I'm ok with turning precaching back on when we have found and resolved the source of this enormous traffic surge we are seeing (if it's not precaching itself).
https://github.com/wikimedia/change-propagation/pull/161 will reduce the old by disabling CP in wikis where the extension is enabled (so it won't hurt because the extension does the precaching too).
From my further analysis of logs:
- there is one API heavy hitter, whose rate of consumption didn't change significantly in the last few days
- there is, at the same time, a surge in the number registered at ores.*.score_processed.count that doesn't seem to have anything to do with that
Until we can understand what is causing that surge, I don't see a good reason to increase the number of workers we have.

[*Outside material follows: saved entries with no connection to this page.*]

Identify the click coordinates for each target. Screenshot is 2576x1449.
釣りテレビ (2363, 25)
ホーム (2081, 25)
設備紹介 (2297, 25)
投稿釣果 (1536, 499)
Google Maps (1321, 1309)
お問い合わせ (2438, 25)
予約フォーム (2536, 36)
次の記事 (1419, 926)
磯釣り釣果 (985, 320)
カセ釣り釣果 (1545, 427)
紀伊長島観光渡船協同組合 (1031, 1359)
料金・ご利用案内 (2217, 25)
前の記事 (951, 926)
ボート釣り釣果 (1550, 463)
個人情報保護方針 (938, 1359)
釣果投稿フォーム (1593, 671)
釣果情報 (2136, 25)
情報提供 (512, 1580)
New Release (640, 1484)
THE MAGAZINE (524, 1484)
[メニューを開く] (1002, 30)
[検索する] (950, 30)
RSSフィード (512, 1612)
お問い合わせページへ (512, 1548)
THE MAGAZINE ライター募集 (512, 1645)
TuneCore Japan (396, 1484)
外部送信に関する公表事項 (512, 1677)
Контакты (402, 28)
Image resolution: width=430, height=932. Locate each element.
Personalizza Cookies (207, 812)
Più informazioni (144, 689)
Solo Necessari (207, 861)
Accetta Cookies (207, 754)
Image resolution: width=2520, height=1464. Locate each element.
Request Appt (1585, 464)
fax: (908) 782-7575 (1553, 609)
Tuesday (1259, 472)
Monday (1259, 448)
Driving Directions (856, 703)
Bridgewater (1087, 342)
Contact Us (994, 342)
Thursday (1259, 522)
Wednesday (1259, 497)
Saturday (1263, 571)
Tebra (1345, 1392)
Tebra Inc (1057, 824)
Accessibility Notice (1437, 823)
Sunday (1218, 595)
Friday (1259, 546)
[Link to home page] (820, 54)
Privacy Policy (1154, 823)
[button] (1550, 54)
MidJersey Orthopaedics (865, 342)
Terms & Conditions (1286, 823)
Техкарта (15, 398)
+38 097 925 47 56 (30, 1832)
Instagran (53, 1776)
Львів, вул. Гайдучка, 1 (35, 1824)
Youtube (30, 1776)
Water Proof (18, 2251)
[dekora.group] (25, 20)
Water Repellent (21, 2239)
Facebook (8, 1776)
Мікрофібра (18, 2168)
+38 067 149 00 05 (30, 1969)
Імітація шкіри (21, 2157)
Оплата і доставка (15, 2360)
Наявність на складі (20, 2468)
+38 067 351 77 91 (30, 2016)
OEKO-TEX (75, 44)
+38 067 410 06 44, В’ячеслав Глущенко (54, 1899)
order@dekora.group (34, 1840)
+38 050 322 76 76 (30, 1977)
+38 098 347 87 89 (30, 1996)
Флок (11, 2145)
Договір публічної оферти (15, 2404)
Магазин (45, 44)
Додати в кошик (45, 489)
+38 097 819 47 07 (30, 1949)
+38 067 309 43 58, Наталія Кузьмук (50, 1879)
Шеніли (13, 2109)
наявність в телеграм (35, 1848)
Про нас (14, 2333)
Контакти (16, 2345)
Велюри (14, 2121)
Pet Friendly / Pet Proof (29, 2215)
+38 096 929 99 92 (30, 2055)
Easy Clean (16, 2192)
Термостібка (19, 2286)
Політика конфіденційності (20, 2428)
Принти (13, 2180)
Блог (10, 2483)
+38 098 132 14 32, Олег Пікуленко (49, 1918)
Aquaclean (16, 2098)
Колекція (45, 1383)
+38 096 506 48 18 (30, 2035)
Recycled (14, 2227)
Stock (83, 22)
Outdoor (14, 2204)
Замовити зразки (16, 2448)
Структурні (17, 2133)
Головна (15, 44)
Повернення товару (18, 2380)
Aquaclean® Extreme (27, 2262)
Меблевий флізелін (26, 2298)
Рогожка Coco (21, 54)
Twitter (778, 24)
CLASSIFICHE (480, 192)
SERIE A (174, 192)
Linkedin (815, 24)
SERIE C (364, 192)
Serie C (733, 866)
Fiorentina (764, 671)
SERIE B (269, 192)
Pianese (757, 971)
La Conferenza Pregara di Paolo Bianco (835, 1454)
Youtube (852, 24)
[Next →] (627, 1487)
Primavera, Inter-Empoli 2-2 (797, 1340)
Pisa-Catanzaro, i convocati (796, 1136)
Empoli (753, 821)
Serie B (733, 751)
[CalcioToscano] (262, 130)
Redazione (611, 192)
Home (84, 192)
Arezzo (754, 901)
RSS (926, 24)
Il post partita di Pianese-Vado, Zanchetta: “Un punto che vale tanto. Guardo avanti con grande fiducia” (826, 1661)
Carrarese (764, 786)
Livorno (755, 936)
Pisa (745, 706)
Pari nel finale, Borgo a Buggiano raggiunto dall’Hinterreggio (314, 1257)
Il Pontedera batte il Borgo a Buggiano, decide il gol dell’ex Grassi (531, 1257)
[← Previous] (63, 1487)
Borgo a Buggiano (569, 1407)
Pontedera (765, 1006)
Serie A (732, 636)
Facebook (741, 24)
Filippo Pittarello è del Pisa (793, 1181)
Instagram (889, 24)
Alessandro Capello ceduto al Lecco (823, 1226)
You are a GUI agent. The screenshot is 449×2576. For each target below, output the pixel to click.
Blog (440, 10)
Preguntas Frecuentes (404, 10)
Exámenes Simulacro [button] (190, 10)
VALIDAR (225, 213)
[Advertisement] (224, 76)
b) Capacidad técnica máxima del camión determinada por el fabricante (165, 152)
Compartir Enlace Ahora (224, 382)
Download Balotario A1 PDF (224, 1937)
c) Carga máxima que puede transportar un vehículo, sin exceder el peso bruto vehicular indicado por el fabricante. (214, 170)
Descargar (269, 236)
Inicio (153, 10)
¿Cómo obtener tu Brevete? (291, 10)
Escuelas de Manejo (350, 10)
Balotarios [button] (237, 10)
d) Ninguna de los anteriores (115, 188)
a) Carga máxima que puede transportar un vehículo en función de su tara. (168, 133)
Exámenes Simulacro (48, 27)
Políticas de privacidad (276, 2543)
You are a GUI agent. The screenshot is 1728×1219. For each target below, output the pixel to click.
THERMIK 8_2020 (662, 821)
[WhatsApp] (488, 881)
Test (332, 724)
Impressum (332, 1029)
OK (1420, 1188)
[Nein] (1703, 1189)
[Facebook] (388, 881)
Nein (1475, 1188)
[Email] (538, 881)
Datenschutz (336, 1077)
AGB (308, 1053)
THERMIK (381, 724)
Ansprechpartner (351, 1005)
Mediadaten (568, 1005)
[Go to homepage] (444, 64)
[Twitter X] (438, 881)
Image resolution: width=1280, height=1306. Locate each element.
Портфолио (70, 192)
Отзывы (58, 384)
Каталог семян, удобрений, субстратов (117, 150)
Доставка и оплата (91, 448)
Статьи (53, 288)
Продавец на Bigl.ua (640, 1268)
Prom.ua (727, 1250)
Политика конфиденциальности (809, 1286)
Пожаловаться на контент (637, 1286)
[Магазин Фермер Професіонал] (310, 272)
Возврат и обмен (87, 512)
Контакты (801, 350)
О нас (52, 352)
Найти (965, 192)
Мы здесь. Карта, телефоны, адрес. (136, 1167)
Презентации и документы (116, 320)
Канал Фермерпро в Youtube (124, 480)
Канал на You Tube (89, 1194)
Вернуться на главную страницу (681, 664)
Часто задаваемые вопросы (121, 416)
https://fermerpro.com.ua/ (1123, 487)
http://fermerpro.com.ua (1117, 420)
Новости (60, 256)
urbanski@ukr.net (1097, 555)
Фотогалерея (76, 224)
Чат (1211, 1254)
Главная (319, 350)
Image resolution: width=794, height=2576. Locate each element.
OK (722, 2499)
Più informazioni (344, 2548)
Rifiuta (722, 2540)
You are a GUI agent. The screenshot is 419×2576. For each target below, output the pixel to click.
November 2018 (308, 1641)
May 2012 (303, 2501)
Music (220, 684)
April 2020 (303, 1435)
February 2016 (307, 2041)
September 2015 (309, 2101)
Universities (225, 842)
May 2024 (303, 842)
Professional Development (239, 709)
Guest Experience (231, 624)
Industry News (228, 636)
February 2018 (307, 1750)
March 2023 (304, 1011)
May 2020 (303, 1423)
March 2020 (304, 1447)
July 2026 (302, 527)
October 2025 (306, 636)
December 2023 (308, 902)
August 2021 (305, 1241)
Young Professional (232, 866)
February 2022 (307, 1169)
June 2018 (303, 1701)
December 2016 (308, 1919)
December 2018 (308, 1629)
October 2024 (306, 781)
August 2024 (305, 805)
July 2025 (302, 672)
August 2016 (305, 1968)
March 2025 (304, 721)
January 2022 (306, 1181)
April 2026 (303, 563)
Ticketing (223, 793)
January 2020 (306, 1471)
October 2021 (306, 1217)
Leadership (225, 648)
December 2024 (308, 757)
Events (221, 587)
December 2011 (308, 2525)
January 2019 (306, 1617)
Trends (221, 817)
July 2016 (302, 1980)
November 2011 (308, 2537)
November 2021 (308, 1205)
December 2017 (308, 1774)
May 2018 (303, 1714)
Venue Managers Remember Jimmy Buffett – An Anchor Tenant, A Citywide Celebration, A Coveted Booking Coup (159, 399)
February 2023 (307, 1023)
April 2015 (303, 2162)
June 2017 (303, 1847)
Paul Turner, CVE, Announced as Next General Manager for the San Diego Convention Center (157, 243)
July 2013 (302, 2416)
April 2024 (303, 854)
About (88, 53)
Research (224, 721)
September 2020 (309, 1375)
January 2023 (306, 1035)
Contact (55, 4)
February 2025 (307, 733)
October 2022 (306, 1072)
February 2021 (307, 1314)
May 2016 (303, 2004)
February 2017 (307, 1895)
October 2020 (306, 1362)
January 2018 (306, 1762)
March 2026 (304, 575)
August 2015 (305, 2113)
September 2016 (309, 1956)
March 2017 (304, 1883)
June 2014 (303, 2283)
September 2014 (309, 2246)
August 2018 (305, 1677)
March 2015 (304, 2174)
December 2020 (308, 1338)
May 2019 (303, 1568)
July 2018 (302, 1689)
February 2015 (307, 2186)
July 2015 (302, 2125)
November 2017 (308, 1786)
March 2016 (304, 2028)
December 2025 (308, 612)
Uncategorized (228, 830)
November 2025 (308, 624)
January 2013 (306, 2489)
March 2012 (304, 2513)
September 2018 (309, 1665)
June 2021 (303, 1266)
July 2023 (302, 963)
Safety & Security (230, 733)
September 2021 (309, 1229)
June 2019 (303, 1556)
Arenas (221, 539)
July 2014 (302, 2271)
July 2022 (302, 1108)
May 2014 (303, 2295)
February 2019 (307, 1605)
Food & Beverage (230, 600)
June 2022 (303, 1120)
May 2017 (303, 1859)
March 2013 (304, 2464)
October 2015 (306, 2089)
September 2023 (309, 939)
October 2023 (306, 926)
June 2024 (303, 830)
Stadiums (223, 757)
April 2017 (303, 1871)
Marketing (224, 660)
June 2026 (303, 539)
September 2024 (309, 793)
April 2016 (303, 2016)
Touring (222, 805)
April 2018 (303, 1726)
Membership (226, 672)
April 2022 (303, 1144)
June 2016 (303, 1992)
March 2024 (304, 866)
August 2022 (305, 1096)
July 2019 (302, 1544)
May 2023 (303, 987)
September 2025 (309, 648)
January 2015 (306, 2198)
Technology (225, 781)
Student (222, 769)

So, graphing ores.*.scores_request.*.count it shows most requests seem to come from etwiki, investigating this further. RechentChanges suggests this is not coming from any form of bot activity.
Looking into it better, the api user wasn't a red herring after all; I am going to ban the use of oresscores from the mw api since:
- AIUI it's not "officially released"
- it has only one user, the abuser
- we don't really want to raise the number of workers for this use, we could not keep up with the MW API capacity anyways.